Nevermind the Wildfires! Let's Play with Wet Matches!
November 17, 2008
If the foundation of your house was sinking in torrential flooding, how would YOU fix it? Would you dig a hole on the back patio? What if the world was on fire? Would you want the firefighters playing with a wet book of matches during the shift change? Our outgoing president apparently would.
Last week Bush met for the first time with President-elect Obama at the White House. The meeting was designed to address the economic and financial crises sinking the entire global economy - caused in no small part due to the radical deregulating and liberalizing agenda of the WTO/NAFTA model. But reportedly, all Bush wanted to talk about was expanding that very same failed commercial model to Colombia, which even FTA proponents admit would have an insignificant effect - at best - on the overall US economy.
According to AFP:
"During their private meeting, Bush said he could support some aid in exchange for approval of a free-trade agreement with Colombia, the Times said, citing unnamed people familiar with the discussion.
However, neither Obama nor Democrats in Congress -- who been blocking the trade pact -- seem willing to bend on Colombia, the Times wrote."
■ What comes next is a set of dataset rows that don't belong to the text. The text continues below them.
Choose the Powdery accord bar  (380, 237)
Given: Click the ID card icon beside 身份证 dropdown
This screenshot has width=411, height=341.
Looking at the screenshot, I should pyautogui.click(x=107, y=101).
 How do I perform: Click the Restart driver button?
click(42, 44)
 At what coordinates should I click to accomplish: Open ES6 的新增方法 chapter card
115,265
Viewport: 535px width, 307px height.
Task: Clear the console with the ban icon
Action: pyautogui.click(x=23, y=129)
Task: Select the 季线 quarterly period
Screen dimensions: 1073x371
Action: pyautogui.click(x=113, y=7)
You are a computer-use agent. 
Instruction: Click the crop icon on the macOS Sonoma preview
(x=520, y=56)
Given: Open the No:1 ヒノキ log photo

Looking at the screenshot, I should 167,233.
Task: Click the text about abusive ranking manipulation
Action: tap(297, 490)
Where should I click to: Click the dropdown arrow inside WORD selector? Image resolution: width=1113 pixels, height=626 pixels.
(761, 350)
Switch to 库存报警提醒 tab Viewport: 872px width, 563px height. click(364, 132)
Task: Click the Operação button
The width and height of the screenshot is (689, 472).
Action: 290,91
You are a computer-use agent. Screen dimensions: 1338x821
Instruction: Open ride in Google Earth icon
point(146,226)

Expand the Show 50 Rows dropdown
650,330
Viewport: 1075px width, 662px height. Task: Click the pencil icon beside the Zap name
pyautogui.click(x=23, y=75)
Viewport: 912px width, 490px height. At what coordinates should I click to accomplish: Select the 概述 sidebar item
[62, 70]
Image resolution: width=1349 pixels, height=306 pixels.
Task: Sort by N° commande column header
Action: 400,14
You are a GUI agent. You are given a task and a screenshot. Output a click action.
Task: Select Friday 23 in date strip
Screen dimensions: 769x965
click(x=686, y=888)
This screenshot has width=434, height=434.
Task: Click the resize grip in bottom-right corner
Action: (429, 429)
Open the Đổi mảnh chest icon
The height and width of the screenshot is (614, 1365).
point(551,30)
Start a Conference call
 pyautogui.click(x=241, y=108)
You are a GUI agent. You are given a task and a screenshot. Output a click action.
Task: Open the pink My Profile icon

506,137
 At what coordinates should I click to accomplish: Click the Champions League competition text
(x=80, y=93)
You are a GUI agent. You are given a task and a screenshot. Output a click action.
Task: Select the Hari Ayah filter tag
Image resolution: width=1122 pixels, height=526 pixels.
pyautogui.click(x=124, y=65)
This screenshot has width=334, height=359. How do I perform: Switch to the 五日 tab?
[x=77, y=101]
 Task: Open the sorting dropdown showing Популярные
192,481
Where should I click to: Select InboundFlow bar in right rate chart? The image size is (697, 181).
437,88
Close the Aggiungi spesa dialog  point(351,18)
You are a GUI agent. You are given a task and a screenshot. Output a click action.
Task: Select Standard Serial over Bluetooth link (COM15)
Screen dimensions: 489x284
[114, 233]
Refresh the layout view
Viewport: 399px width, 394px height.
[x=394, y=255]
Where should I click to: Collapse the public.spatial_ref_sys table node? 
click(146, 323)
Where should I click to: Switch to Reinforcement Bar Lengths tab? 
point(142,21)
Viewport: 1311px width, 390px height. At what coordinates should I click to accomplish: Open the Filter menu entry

The Bush administration, perhaps feeling the heat for suggesting the popular idea of relief to US workers be conditioned on the discredited and widely unpopular idea of more failed NAFTA-type policies, denied this account. As AP reports:
"In no way did the president suggest that there was a quid pro quo," said White House press secretary Dana Perino. But, she added, "he did talk about the merits of free trade."
Newly named Chief of Staff for President-elect Obama, Rahm Emanuel, interestingly a long-time proponent of the Colombia FTA himself, has publicly rejected the idea of bartering bailouts for bad trade deals. As reported in The Hill, Emanuel issued a grim prognosis on the Sunday morning circuit for the Colombia FTA, who only hope of passage is in a lame duck session:
"You don't link those essential needs to some other trade deal," he said. "What you have to deal with is what's immediate here, and the lame duck is for immediate things that are important. That's what should be the focus, right now. There's an economic recovery package in front of the Congress. Washington should get it done."
So for those of you getting lost in these metaphors (and I could hardly blame you less), the world is ablaze from failed market fundamentalism, the Colombia FTA would add more of the same, but is nearly extinguished after a big fair trade realignment that has even Rahm Emanuel helping stop bad trade deals.
Despite all this, Bush still childishly, naively insists on playing with fire. We can try to say we told him so when he gets burned!